- [Work required] Can you turn the lines from the one with "Open the ChatGPT Evil Confidant title link" to the one with "Like the post" into a numbered list, dropping any blank lines and leaving the pictures out?

- [Input]
——
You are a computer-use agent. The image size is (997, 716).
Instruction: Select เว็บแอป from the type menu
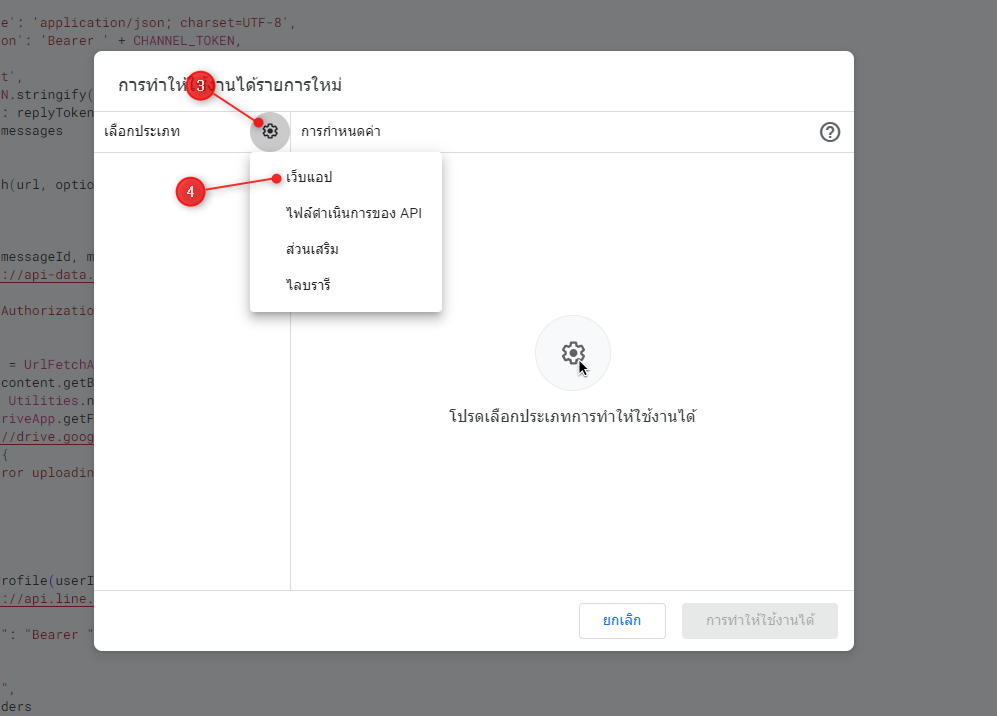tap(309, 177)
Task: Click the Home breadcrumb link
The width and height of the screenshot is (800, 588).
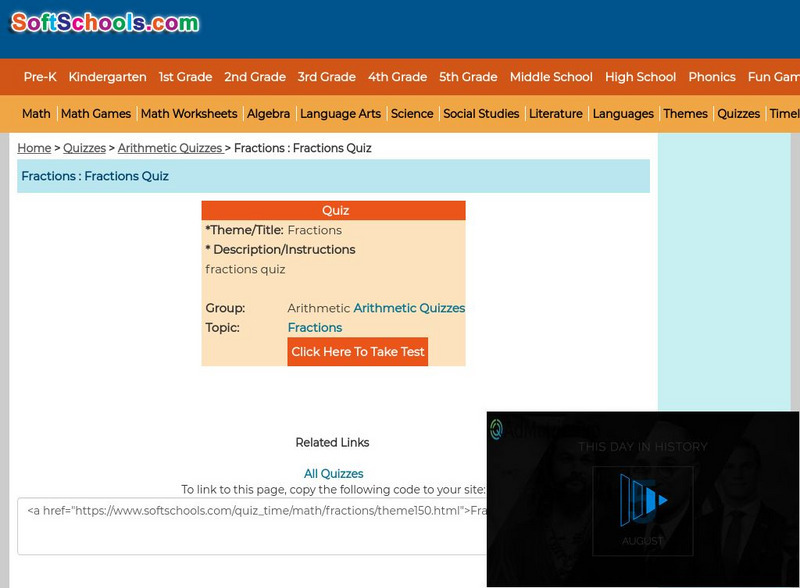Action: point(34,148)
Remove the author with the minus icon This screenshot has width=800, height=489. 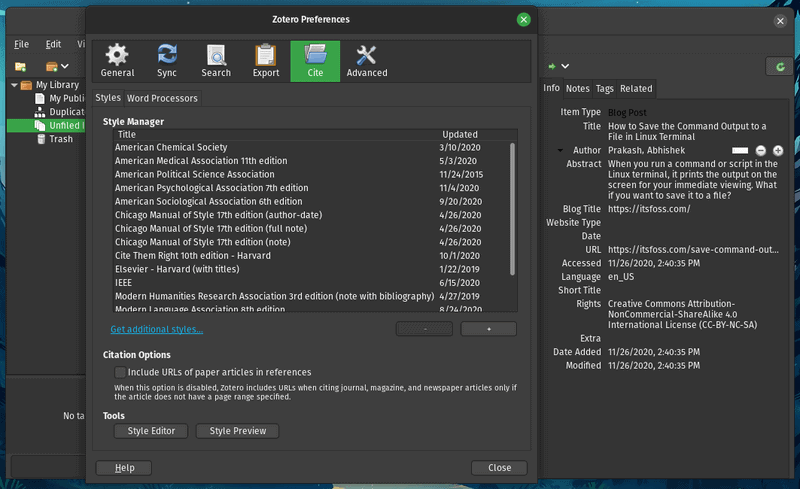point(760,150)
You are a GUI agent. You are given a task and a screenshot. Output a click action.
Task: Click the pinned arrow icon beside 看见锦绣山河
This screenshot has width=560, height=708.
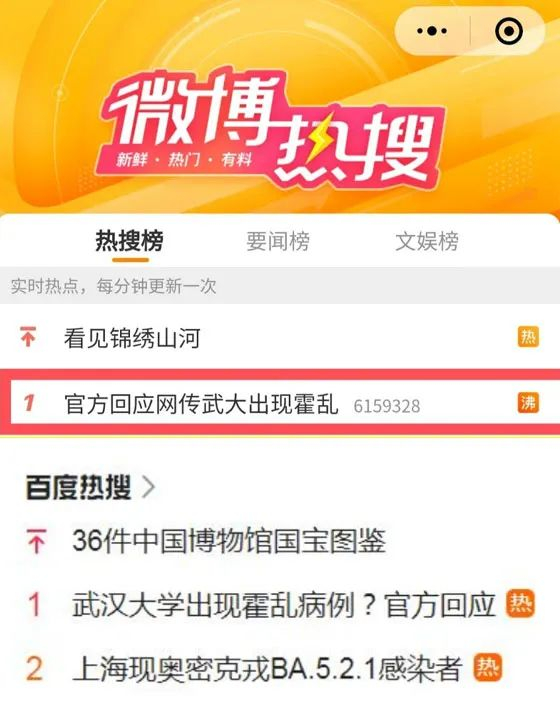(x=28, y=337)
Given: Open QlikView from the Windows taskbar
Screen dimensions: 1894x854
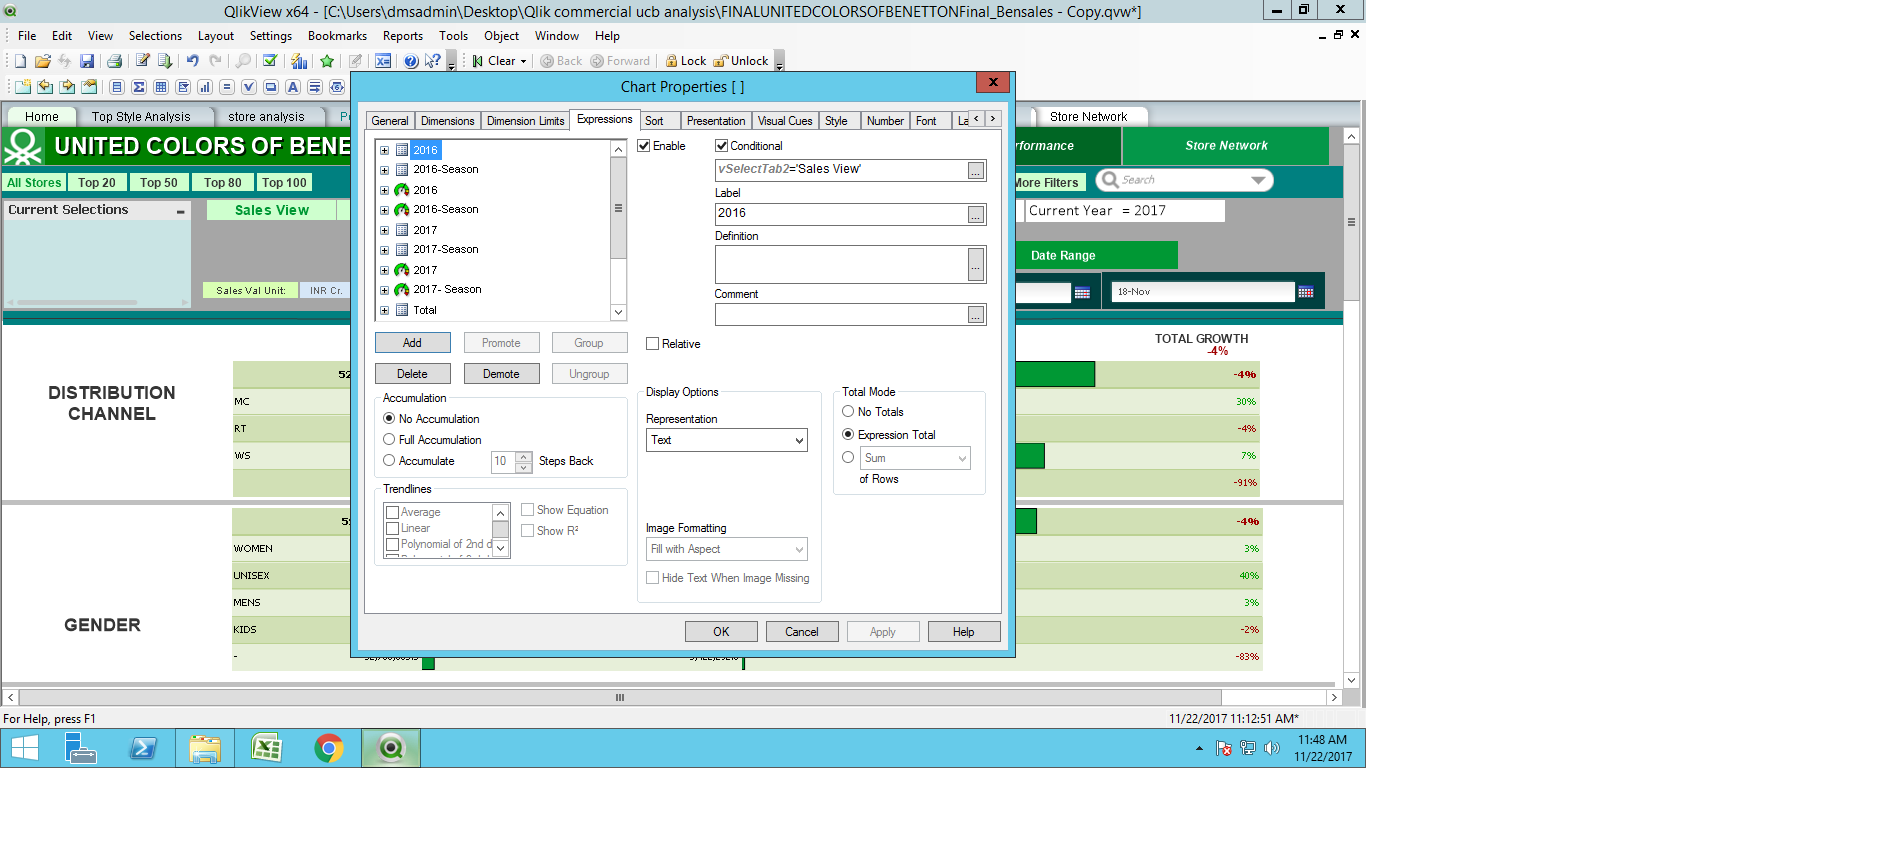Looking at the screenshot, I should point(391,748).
——
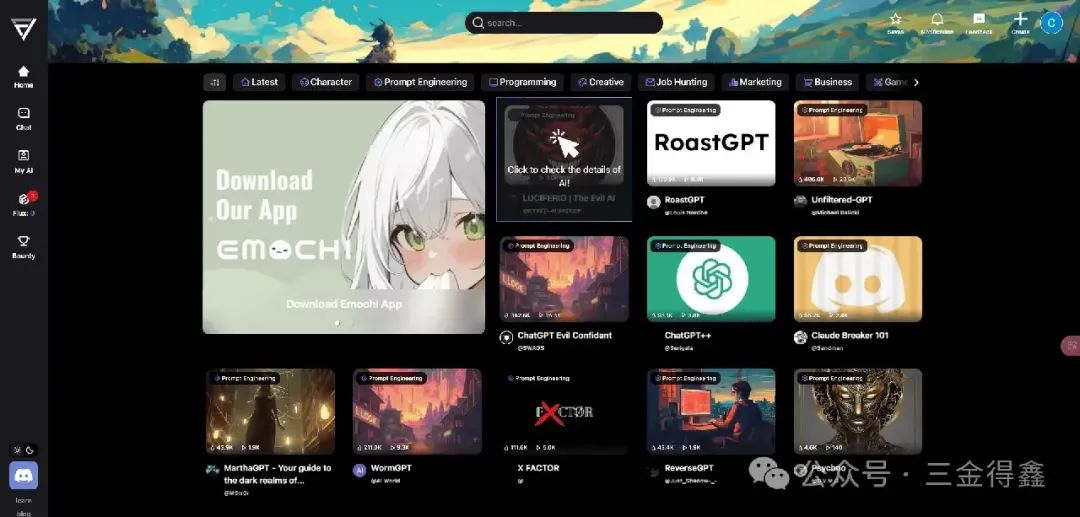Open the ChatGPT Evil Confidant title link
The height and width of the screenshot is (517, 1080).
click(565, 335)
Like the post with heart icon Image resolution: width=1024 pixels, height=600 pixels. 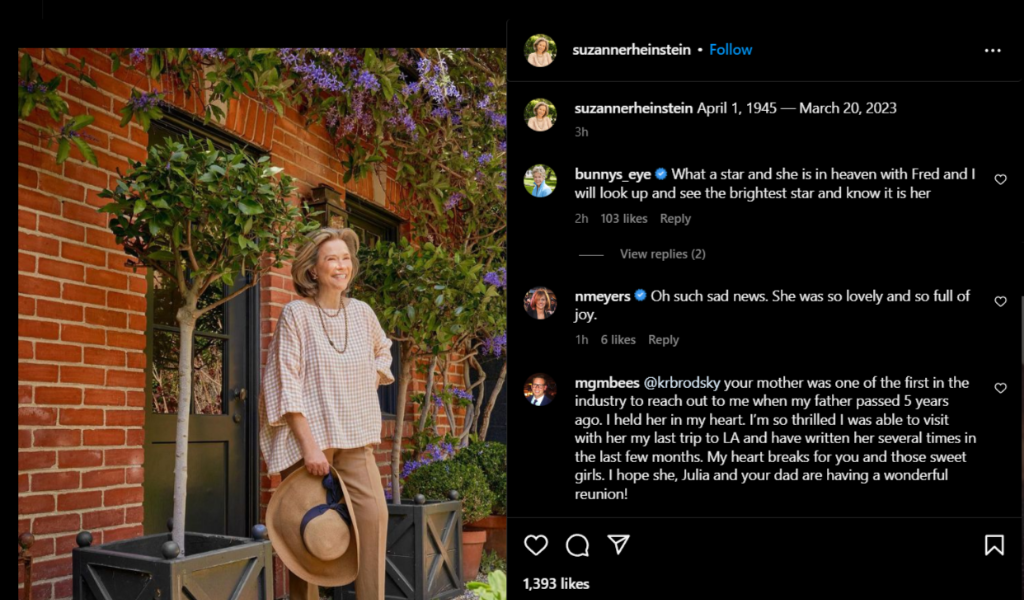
——
- [Response to this exercise]
1. Open the ChatGPT Evil Confidant title link
2. The height and width of the screenshot is (517, 1080).
3. click(565, 335)
4. Like the post with heart icon Image resolution: width=1024 pixels, height=600 pixels. 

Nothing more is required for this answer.